(Task objective) Please copy out each entry, word for word.

(Study material)
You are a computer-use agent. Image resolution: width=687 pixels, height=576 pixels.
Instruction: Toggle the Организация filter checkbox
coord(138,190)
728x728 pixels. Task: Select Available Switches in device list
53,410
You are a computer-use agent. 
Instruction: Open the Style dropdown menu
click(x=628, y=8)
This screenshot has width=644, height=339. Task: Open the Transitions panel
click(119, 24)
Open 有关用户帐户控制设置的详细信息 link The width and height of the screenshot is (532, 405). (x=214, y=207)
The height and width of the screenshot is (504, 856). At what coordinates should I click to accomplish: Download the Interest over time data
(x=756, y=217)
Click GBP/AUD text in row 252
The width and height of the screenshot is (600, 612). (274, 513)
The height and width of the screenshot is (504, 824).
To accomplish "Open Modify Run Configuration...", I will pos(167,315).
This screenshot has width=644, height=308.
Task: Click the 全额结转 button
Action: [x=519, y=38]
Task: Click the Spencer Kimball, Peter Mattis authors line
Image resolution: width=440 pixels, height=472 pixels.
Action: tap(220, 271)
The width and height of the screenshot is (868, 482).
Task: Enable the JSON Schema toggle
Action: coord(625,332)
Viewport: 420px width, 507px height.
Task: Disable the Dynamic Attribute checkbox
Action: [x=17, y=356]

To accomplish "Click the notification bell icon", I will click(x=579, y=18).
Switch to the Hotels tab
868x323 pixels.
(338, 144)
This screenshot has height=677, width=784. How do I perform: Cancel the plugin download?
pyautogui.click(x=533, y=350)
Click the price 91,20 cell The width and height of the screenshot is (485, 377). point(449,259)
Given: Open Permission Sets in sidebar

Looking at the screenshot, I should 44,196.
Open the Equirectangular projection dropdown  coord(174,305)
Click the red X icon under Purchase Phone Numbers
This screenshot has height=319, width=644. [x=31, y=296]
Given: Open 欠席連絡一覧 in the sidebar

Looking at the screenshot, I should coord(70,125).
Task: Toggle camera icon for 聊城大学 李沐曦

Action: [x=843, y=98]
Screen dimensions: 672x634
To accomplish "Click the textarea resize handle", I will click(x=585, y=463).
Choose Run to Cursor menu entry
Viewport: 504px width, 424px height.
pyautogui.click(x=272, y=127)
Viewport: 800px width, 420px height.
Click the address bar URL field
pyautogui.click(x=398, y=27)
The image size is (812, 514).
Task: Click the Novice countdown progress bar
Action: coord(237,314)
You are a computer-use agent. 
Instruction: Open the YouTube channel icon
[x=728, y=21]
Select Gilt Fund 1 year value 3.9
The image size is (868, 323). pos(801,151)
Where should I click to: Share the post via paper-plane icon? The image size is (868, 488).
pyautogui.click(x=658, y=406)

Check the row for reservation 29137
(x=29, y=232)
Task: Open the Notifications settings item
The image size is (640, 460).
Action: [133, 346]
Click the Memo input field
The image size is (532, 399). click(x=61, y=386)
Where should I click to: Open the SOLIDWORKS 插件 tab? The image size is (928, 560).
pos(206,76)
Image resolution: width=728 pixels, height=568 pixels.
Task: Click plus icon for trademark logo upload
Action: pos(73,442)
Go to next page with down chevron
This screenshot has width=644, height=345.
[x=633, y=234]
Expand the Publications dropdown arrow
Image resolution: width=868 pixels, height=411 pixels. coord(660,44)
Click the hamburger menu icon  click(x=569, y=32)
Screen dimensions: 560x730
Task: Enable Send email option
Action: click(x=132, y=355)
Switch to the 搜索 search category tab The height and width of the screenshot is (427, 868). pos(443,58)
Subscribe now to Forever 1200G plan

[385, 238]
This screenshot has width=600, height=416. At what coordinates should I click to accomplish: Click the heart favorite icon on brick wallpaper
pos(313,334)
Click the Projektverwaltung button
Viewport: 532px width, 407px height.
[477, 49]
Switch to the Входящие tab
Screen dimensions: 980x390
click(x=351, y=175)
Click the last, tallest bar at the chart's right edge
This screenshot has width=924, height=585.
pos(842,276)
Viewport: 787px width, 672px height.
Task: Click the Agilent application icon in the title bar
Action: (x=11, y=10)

(Finished task)
You are a computer-use agent. Image resolution: width=687 pixels, height=576 pixels.
Instruction: Toggle the Организация filter checkbox
coord(138,190)
728x728 pixels. Task: Select Available Switches in device list
53,410
You are a computer-use agent. 
Instruction: Open the Style dropdown menu
click(x=628, y=8)
This screenshot has width=644, height=339. Task: Open the Transitions panel
click(119, 24)
Open 有关用户帐户控制设置的详细信息 link The width and height of the screenshot is (532, 405). (x=214, y=207)
The height and width of the screenshot is (504, 856). At what coordinates should I click to accomplish: Download the Interest over time data
(x=756, y=217)
Click GBP/AUD text in row 252
The width and height of the screenshot is (600, 612). (274, 513)
The height and width of the screenshot is (504, 824).
To accomplish "Open Modify Run Configuration...", I will pos(167,315).
This screenshot has width=644, height=308.
Task: Click the 全额结转 button
Action: [x=519, y=38]
Task: Click the Spencer Kimball, Peter Mattis authors line
Image resolution: width=440 pixels, height=472 pixels.
Action: tap(220, 271)
The width and height of the screenshot is (868, 482).
Task: Enable the JSON Schema toggle
Action: coord(625,332)
Viewport: 420px width, 507px height.
Task: Disable the Dynamic Attribute checkbox
Action: [x=17, y=356]

To accomplish "Click the notification bell icon", I will click(x=579, y=18).
Switch to the Hotels tab
868x323 pixels.
(338, 144)
This screenshot has height=677, width=784. How do I perform: Cancel the plugin download?
pyautogui.click(x=533, y=350)
Click the price 91,20 cell The width and height of the screenshot is (485, 377). point(449,259)
Given: Open Permission Sets in sidebar

Looking at the screenshot, I should 44,196.
Open the Equirectangular projection dropdown  coord(174,305)
Click the red X icon under Purchase Phone Numbers
This screenshot has height=319, width=644. [x=31, y=296]
Given: Open 欠席連絡一覧 in the sidebar

Looking at the screenshot, I should coord(70,125).
Task: Toggle camera icon for 聊城大学 李沐曦

Action: [x=843, y=98]
Screen dimensions: 672x634
To accomplish "Click the textarea resize handle", I will click(x=585, y=463).
Choose Run to Cursor menu entry
Viewport: 504px width, 424px height.
pyautogui.click(x=272, y=127)
Viewport: 800px width, 420px height.
Click the address bar URL field
pyautogui.click(x=398, y=27)
The image size is (812, 514).
Task: Click the Novice countdown progress bar
Action: coord(237,314)
You are a computer-use agent. 
Instruction: Open the YouTube channel icon
[x=728, y=21]
Select Gilt Fund 1 year value 3.9
The image size is (868, 323). pos(801,151)
Where should I click to: Share the post via paper-plane icon? The image size is (868, 488).
pyautogui.click(x=658, y=406)

Check the row for reservation 29137
(x=29, y=232)
Task: Open the Notifications settings item
The image size is (640, 460).
Action: [133, 346]
Click the Memo input field
The image size is (532, 399). click(x=61, y=386)
Where should I click to: Open the SOLIDWORKS 插件 tab? The image size is (928, 560).
pos(206,76)
Image resolution: width=728 pixels, height=568 pixels.
Task: Click plus icon for trademark logo upload
Action: pos(73,442)
Go to next page with down chevron
This screenshot has width=644, height=345.
[x=633, y=234]
Expand the Publications dropdown arrow
Image resolution: width=868 pixels, height=411 pixels. coord(660,44)
Click the hamburger menu icon  click(x=569, y=32)
Screen dimensions: 560x730
Task: Enable Send email option
Action: click(x=132, y=355)
Switch to the 搜索 search category tab The height and width of the screenshot is (427, 868). pos(443,58)
Subscribe now to Forever 1200G plan

[385, 238]
This screenshot has width=600, height=416. At what coordinates should I click to accomplish: Click the heart favorite icon on brick wallpaper
pos(313,334)
Click the Projektverwaltung button
Viewport: 532px width, 407px height.
[477, 49]
Switch to the Входящие tab
Screen dimensions: 980x390
click(x=351, y=175)
Click the last, tallest bar at the chart's right edge
This screenshot has width=924, height=585.
pos(842,276)
Viewport: 787px width, 672px height.
Task: Click the Agilent application icon in the title bar
Action: (x=11, y=10)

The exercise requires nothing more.